2 The N-Queens Puzzle
In the previous example, functions like *V and =V were predefined, so it was
pretty straightforward to implement. That's because we used the constraint
propagation features of Screamer. The doc distinguishes between constraint
propagation features and non-deterministic features.
This paper has an example of solving the N-Queens Problem using Screamer, but the solution uses the constraint propagation features. I wanted to explore the non-deterministic features first, before I dive into how exactly the magic of the constraint propagation features works.
(defun list-either(a-list) (cond ((rest a-list) (either (first a-list) (list-either (rest a-list)))) (a-list (first a-list)) (t (fail)))) (defun attacks-p (a b) (= (abs (- (first a) (first b))) (abs (- (second a) (second b))))) (defun a-piece(n row &optional pieces) (let* ((occupied-columns (map 'list #'second pieces)) (columns (loop for count from 0 below n unless (member count occupied-columns) collect count))) (list row (list-either columns)))) (defun a-valid-piece (n row &optional pieces) (let ((piece (a-piece n row pieces))) (if (notany (lambda (arg) (attacks-p arg piece)) pieces) piece (fail)))) (defun complete-set (n &optional (row 0) pieces) (if (< row n) (complete-set n (1+ row) (append pieces (list (a-valid-piece n row pieces)))) pieces))
Sample run for 6-queens problem - which, surprisingly, has fewer solutions (4) than the 5-queens problem (10):
CP> (all-values (complete-set 6)) (((0 1) (1 3) (2 5) (3 0) (4 2) (5 4)) ((0 2) (1 5) (2 1) (3 4) (4 0) (5 3)) ((0 3) (1 0) (2 4) (3 1) (4 5) (5 2)) ((0 4) (1 2) (2 0) (3 5) (4 3) (5 1)))
By inserting a breakpoint I could observe the backtracking:
Figure 1: Backtracking on the 6queens problem
either and fail provide a declarative way to enumerate the search-space and
backtrack. Screamer does this by rewriting non-deterministic functions and using
Continuation-passing style - a technique the papers call CPS conversion.
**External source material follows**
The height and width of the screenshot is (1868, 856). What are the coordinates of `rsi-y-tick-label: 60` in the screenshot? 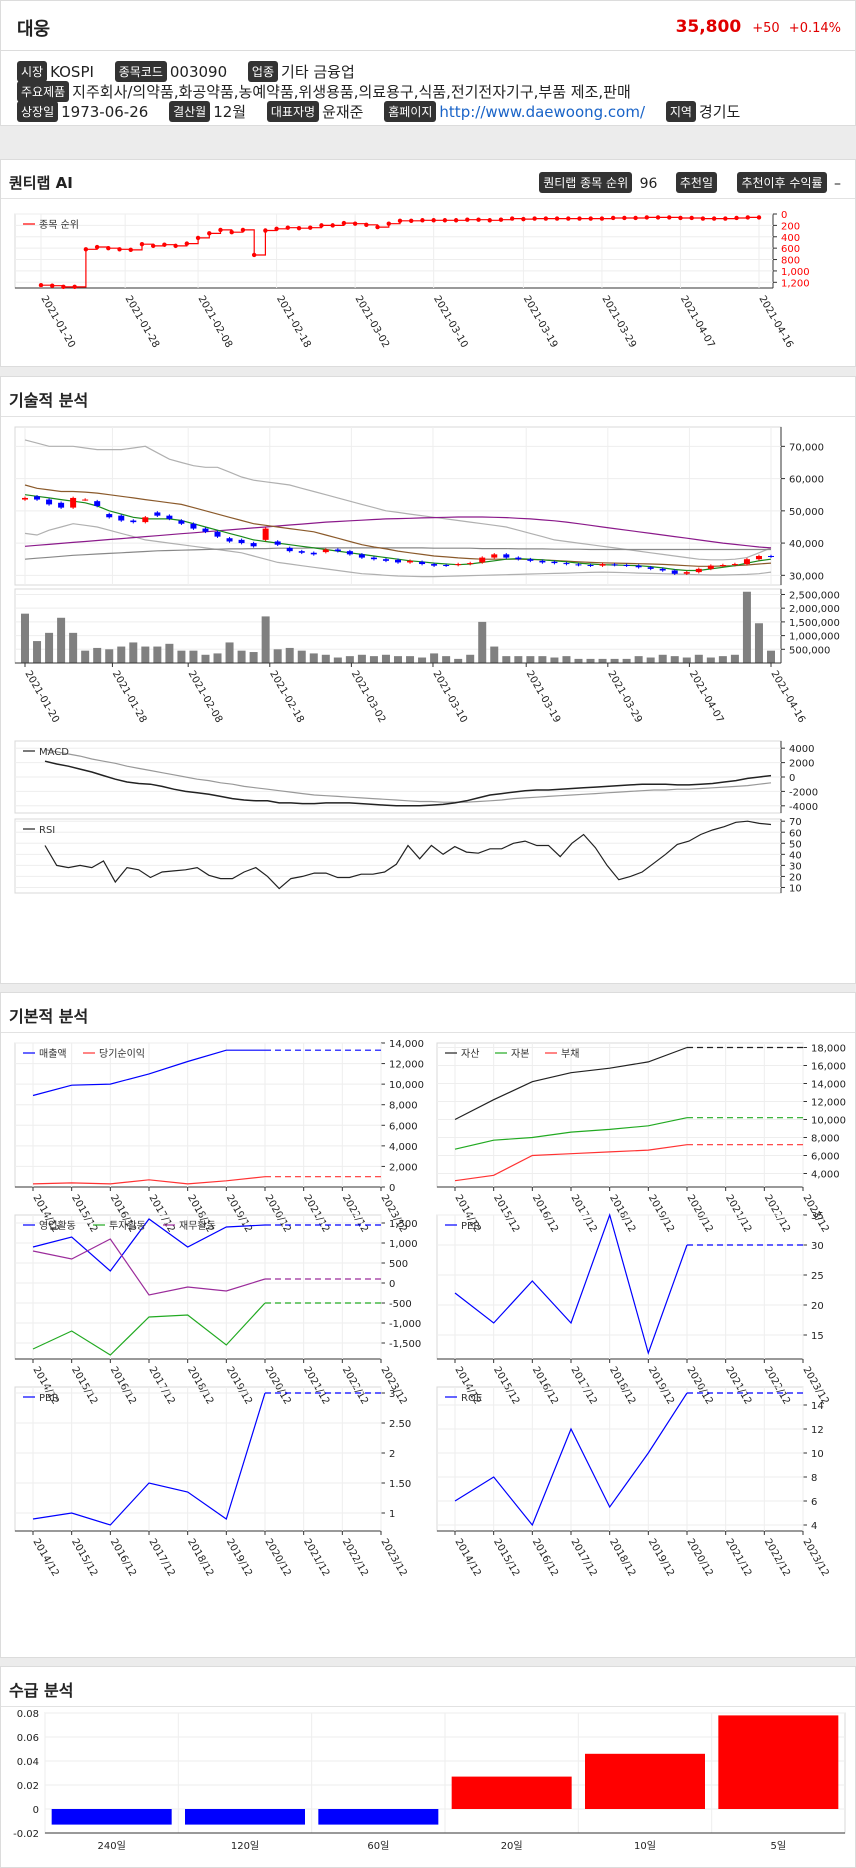 It's located at (796, 834).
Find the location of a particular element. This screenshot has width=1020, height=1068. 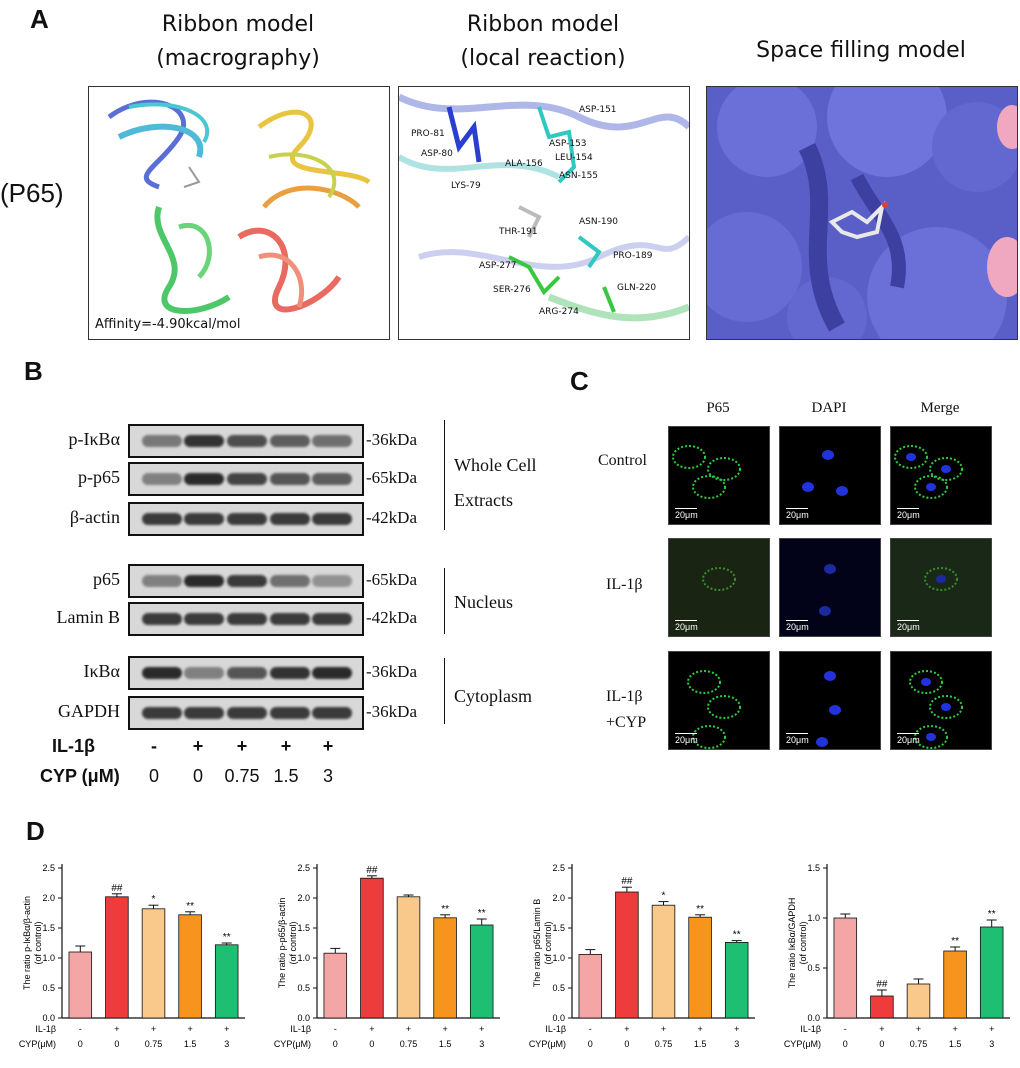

You can
see this in the macroexpansion of a non-deterministic defun statement:
(macroexpand-1 '(defun foo-or-bar () (either :foo :bar))) ;; Expands to: (EVAL-WHEN (:COMPILE-TOPLEVEL :LOAD-TOPLEVEL :EXECUTE) (SCREAMER::CACHE-DEFINITION 'FOO-OR-BAR 'NIL '((EITHER :FOO :BAR)) '(A-BOOLEAN)) (COMMON-LISP:DEFUN FOO-OR-BAR () (DECLARE (IGNORE)) (SCREAMER::SCREAMER-ERROR "Function ~S is a nondeterministic function. As such, it~%~ must be called only from a nondeterministic context." 'FOO-OR-BAR)) (COMMON-LISP:DEFUN FOO-OR-BAR-NONDETERMINISTIC (#:CONTINUATION-915) #:CONTINUATION-915 (PROGN (LET ((#:CONTINUATION-919 #'(LAMBDA (&OPTIONAL #:DUMMY-917 &REST #:OTHER-918) (DECLARE (SCREAMER::MAGIC) (IGNORE #:OTHER-918)) (IF #:DUMMY-917 (FUNCALL #:CONTINUATION-915 :FOO) (FUNCALL #:CONTINUATION-915 :BAR))))) (SCREAMER::A-BOOLEAN-NONDETERMINISTIC #:CONTINUATION-919)))) (SCREAMER::DECLARE-NONDETERMINISTIC 'FOO-OR-BAR) 'FOO-OR-BAR)
3 Simultaneous linear equations
With this problem I finally understood the limits and essense of Screamer. Having seen how easy it is to solve this kind of problem in CLP(R), I tested this out in Screamer:
(let ((x (a-realv :x)) (y (a-realv :y))) ;; x - y = -1 (assert! (equalv (-V x y) -1)) ;; 3x + y = 9 (assert! (equalv (+V (*V 3 x) y) 9)) (list (value-of x) (value-of y)))
Of course it didn't work. There is no such magic, at least not in Screamer. Although there are features I haven't used, such as undoing side-effects and writing custom force-functions, after figuring out why the above didn't work I think I truly understood how Screamer works. I don't know how CLP(R) works, but one of the Screamer papers gives some insight:
...In contrast, Screamer uses constraint satisfaction features methods based on range propagation rather than the linear programming techniques used in CLP(R) and CHIP.
So here is what works in Screamer:
CP> (one-value (let ((x (a-realv :x)) (y (a-realv :y))) ;; x - y = -1 (assert! (equalv (-V x y) -1)) ;; 3x + y = 9 (assert! (equalv (+V (*V 3 x) y) 9)) (solution (list x y) (static-ordering #'linear-force)))) (2 3)
The variables have no finite range, so we can't use the divide-and-conquer
force function, but they have a countable set, so we can use linear-force.
linear-force works by trying each potential value in turn, so if we wrapped
the code above in all-values rather than one-value it would never halt.